Most of these companies do not simply stop at providing information on marketing data to business and government (yes, the U.S. government is not prohibited from using private databases, even if they are not allowed to create those on citizens in the first place). They often have a close relationship to data based on or provided by credit scoring agencies, such as Altegrity, TransUnion or ISU; which are listed as direct competitors of ChoicePoint by Hoovers. The differences in their aggregate datasets are probably small, the impact of the result on individuals often not. ChoicePoint was later acquired by LexisNexis, which primarily focuses on publication databases,  and some divisions by Acxiom. It shows the further agglomeration of databases of different types within these data brokers.

Why aboutthedata.com?

If I had been asked a week ago, I would have concluded that such data brokers have no interest in providing a site such as aboutthedata.com. It seems intuitive that such brokers would want to collect as much data as possible on their subjects without giving them reason to share less data with them. Ideally, to not be noticed at all.

This could be an initiative of Acxiom to improve the public perception of data mining firms such as themselves. It could be an attempt to preempt any negative coverage on data brokers due to the continuing public discourse on surveillance et al. Or it could just be an attempt to further improve their data.

Let's try it out

Since I did spent several years in the U.S. I figured that they should have at least something on me. I entered my personal data from my last residence and was surprised to find that in the categories shown above they had basically nothing, except for an inferred marital status and income bracket, which matched, but that would have been possible to extrapolate from the address and age itself I entered to register. Ed Felten was more successful but also apparently underwhelmed by the level of detail shown.

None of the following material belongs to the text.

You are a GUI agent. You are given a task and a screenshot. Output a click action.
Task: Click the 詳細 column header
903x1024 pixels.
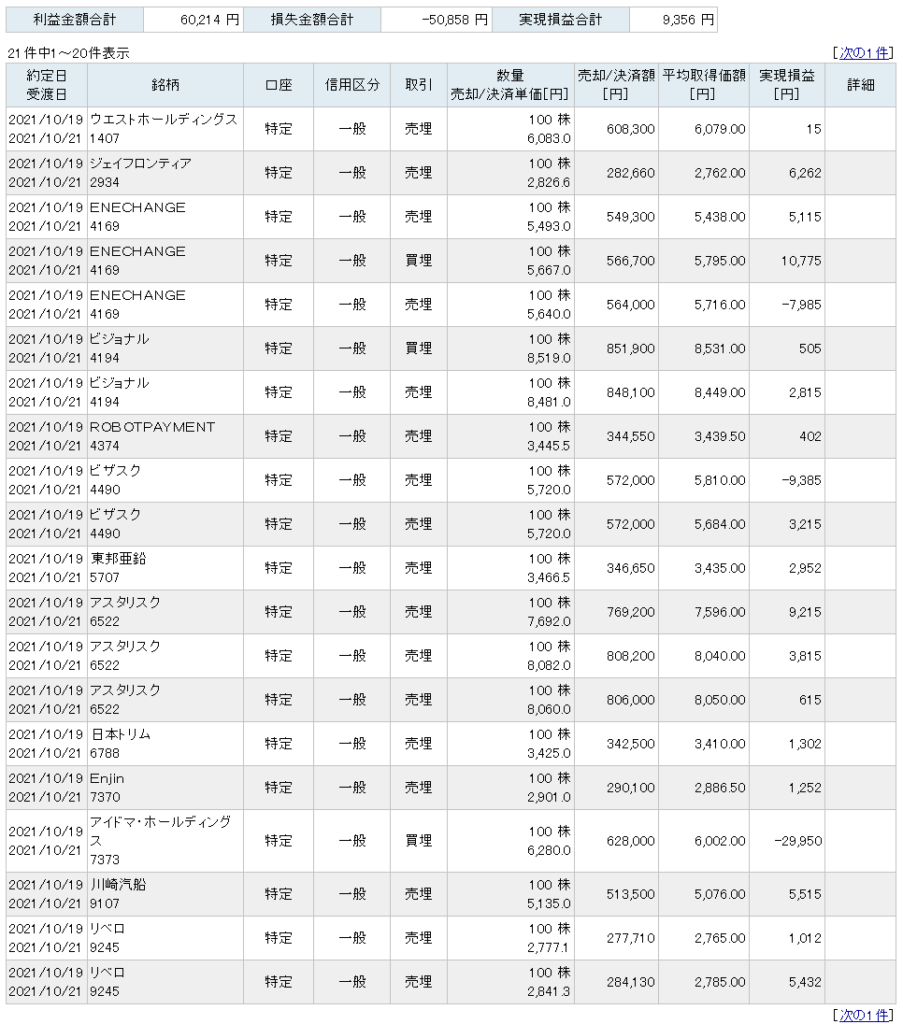[860, 86]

My speculations on why this is so fall into two basic groups:

1. They are only showing a minimal set

It's possible that Acxiom is only providing their basic result data and keeping any other further (and more creepy) analysis results to themselves and their clients, but since that's pure speculation I'm going to ignore this avenue for now.

Also, I have become in general skeptical of the predictive power of big data in shaping or determining customer behavior, which is in my opinion often at best on par with a trained sales representative.

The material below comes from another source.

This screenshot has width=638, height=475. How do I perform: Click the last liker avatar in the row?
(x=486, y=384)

2. I didn't provide enough data

Two of the primary categories provided by Acxiom are basically public databases with vehicle and house ownership, neither applied to me at the time. Also, I generally did not sign up to loyalty cards. It's possible and likely that Acxiom then either really does not have much more information on myself or that they are unable to merge incomplete datasets on my person into a consistent record.

The latter case highlights the main problem with abouthedata.com:  Basically, I can be pretty certain that I'm not seeing the full list of entries Acxiom has on me, simply due to the fact that a human operator would have to make a judgment call, whether a fragment refers to the same canonical person or not. They are unlikely to be able to manually merge a significant number of entries, which would mean that there are have to be significant numbers of entries in their database which they cannot bring together in this web application by algorithm alone. They cannot ask me "is this you as well" without accidentally disclosing data from someone else in many cases, they have to err on the side of caution, more so than is probably necessary for most of their customers.

Thus, I'm still left wondering what the site is supposed to accomplish. Calm me? Improve the paper spam selection? Not sure.